We’ve got a pop star in our ranks. One of the most outspoken opponents of bipolar stigma is Demi Lovato, the former Disney star turned multimedia darling who is bipolar and has also struggled with addiction, bulimia, and self-harm.
Lovato served as a judge on The X-Factor, along with Britney Spears, for two seasons and had a recurring role on the hit music drama Glee, which ran for six successful seasons on Fox.
Lovato, whose singing voice has been compared to Kelly Clarkson’s, has been heralded as the real deal — a soprano pop star with a range of four octaves who doesn’t need Auto-Tune.
She’s had five albums since 2008, the most recent being 2015’s Confident.
Lovato started out as a cast member on the preschool show Barney and went on to star in Disney’s musical TV film Camp Rock. She later had her own Disney sitcom, Sonny with a Chance. She also appeared with Selena Gomez in another Disney television film, Princess Protection Program, which reached 8.5 million viewers.
Two of her singles, “Heart Attack” and “Skyscraper,” reached number 10 on the Billboard Hot 100 charts.
But despite these successes, there is a dark underlying side to Demi Lovato.
She began self-harming at age 11, cutting her wrists.

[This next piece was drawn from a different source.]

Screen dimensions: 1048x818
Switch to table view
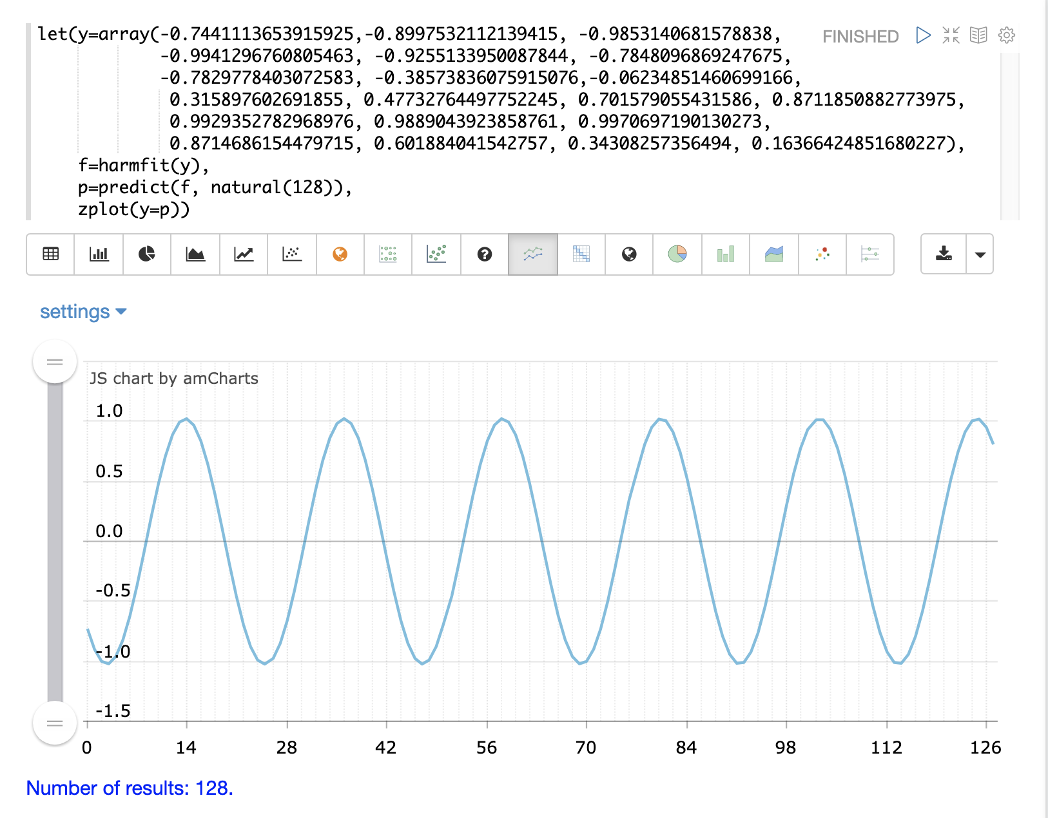point(50,254)
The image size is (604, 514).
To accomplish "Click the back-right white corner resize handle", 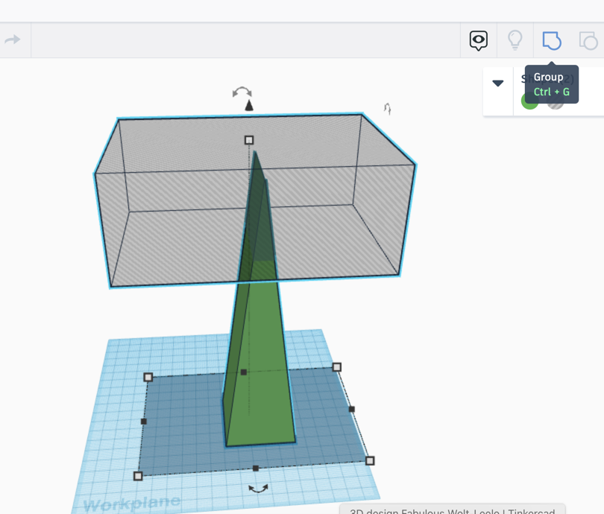I will pos(337,367).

“It was a way of expressing my own shame, of myself, on my own body,” she told ABC News. “I was matching the inside to the outside. And there were some times where my emotions were just so built up, I didn’t know what to do. The only way that I could get instant gratification was through an immediate release on myself.”
Lovato went to rehab in 2010 at age 18. She completed rehab in 2011.
That same year, while on tour with the Jonas Brothers, Lovato admitted she punched backup dancer Alex Welch. After the incident, Lovato’s family and her management company sat her down for an intervention.
She quit the tour and entered rehab at Timberline Knolls, an Illinois facility for women with eating disorders and addiction.
She moved into a sober house in 2012, and lived there for about a year to make sure she kept her illnesses in check.
She admitted she was self-medicating with alcohol and drugs — particularly cocaine. She says she had a “nervous breakdown” during treatment, and that’s when she was diagnosed as bipolar.
“This is a daily battle that I will face for the rest of my life,” she told MTV News. “Everyone kind of made me a role model, and I hated that. I was partying, I was self-medicating. I was always stressing out. I felt like I was living a lie. I felt guilt and shame. I decided to take it out on myself. I harmed myself. It was my way of taking my own shame and my own guilt out on myself, and I was just depressed.”
Demi is the face of Be Vocal: Speak Up, a campaign to raise awareness about mental health issues.
“Living well with bipolar disorder is possible, but it takes patience, it takes work and it is an ongoing process,” she says on the Be Vocal website. “The reality is that you’re not a car that goes into a shop and gets fixed right away. Everyone’s process and treatment plan may be different.”
Like so many artists who struggle with bipolar disorder, it is creativity that is her saving grace.
“Creativity is what helps me escape a lot of my inner demons,” Lovato told MTV News. “Why not air all my secrets? Why not share my story because some people need to hear it?”